▶ **Exercise description**:
Exactly the lines from the one containing "Identify the click" through the final line of the data are to be written out again, with nothing added.

[Dataset entries]
_ _ _ _
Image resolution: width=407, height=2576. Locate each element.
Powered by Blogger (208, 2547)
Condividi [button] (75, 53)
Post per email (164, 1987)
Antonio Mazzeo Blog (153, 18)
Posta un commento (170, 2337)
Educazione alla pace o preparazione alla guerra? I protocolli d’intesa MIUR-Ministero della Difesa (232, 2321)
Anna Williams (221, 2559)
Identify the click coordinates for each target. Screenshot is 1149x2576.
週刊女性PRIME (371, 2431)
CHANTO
_ _ _ _
▶ **Solved exercise**:
Identify the click coordinates for each target. Screenshot is 1149x2576.
週刊女性PRIME (371, 2431)
CHANTO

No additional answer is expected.